Matthew Wilcox willy at infradead.org
Wed Mar 14 17:33:43 UTC 2018


On Wed, Mar 14, 2018 at 06:11:22PM +0200, Igor Stoppa wrote:
> On 14/03/18 15:04, Matthew Wilcox wrote:
> > but the principle it uses
> > seems like a better match to me than the rather complex genalloc.
> 
> It uses meta data in a different way than genalloc.
> There is probably a tipping point where one implementation becomes more
> space-efficient than the other.

Certainly there are always tradeoffs in writing a memory allocator.

> Probably page_frag does well with relatively large allocations, while
> genalloc seems to be better for small (few allocation units) allocations.

I don't understand why you would think that.  If you allocate 4096 1-byte
elements, page_frag will just use up a page.  Doing the same thing with
genalloc requires allocating two bits per byte (1kB of bitmap), plus
other overheads.

> Also, in case of high variance in the size of the allocations, genalloc
> requires the allocation unit to be small enough to fit the smallest
> request (otherwise one must accept some slack), while page_frag doesn't
> care if the allocation is small or large.

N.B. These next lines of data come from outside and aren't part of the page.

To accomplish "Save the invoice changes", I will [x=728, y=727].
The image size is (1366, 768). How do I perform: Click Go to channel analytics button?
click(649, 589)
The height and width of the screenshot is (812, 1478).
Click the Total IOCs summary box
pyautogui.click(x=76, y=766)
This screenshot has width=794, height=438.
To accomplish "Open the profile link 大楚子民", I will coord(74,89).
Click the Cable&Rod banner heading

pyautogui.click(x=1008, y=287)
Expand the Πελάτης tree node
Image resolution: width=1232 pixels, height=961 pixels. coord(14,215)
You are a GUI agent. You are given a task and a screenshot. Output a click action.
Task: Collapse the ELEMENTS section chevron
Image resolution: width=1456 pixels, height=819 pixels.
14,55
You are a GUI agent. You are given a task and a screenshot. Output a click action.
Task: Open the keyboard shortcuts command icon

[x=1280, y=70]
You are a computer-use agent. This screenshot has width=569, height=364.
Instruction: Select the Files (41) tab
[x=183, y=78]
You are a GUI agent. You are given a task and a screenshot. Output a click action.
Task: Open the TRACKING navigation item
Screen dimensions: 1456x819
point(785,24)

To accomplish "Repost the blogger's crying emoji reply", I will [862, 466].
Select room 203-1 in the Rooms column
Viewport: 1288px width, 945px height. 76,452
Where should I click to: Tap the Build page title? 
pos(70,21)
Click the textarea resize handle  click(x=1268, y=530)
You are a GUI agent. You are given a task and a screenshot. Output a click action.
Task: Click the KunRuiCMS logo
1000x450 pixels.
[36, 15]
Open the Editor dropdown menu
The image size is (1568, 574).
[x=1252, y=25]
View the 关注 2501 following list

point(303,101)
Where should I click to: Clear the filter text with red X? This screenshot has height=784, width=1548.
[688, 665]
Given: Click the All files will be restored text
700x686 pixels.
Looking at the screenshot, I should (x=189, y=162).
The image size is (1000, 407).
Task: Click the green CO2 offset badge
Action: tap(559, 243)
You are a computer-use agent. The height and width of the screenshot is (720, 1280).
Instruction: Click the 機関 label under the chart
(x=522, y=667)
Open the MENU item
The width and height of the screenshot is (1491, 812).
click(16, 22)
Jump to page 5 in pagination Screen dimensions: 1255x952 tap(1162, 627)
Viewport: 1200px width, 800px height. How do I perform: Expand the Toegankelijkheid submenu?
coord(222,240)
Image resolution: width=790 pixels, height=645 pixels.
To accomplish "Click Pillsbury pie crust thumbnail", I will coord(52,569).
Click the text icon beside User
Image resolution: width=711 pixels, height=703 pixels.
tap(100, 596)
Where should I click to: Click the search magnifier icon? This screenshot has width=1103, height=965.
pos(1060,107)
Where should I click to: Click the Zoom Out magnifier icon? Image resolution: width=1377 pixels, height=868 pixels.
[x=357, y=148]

Right; internal versus external fragmentation.  The bane of memory
allocators ;-)

> page_frag otoh, seems to not support the reuse of space that was freed,
> since there is only

To a certain extent it does.  If you free everything on a page, and that
page is still in the page_frag_cache, it will get reused.

> But could you please explain to what you are referring to, when you say
> that page_frag has "significantly lower overhead" ?

Less CPU time taken per allocation, less metadata stored per object.

> Ex: if the pfree is called only on error paths, is it ok to not claim
> back the memory released, if it's less than one page?

Yes, I think that's a great example.

> To be clear: I do not want to hold to genalloc just because I have
> already implemented it. I can at least sketch a version with page_frag,
> but I would like to understand why its trade-offs are better :-)
> 
> > Just allocate some pages and track the offset within those pages that 
> 
> > is the current allocation point.
> 
> 
> > It's less than 100 lines of code!
> 
> Strictly speaking it is true, but it all relies on other functions,
> which must be rewritten, because they use linear address, while this
> must work with virtual (vmalloc) addresses.

No, that's basically the whole thing.  I think an implementation of
pmalloc which used a page_frag-style allocator would be larger than
100 lines, but I don't think it would have to be significantly larger
than that.

> Also, I see that the code relies a lot on order of allocation.
> I think we had similar discussion wrt compound pages.
> 
> It seems to me wasteful, if I have a request of, say, 5 pages, and I end
> up allocating 8.

Yes, but the other three pages are available for use by the pmalloc pool.
Now, at pmalloc_protect() time, you might well want to release the unused
pages by calling make_alloc_exact() and hand those three pages back to the
page allocator.

> I do not recall anyone giving a justification like:
> "yeah, it uses extra pages, but it's preferable, for reasons X, Y and Z,
> so it's a good trade-off"

Sometimes it is, sometimes it isn't.

> Could it be that it's normal RAM is considered less precious than the
> special memory genalloc is written for, so normal RAM is not really
> proactively reused, while special memory is treated as a more valuable
> resource that should not be wasted?

We're certainly at the point where normal RAM is pretty cheap.  A 16GB
DIMM is $200, so that's $12.50 per gigabyte.  We have more of a problem
with fragmentation than we do with squeezing every last byte out of
the system.

Of course, Linux still runs on tiny systems, and we don't want to
unnecessarily bloat the kernel.  And cachelines are also a precious
resource; the fewer we touch, the faster the system runs.  The bitmap
in genalloc can easily occupy several cachelines; the page_frag allocator
touches a single cacheline for most allocations.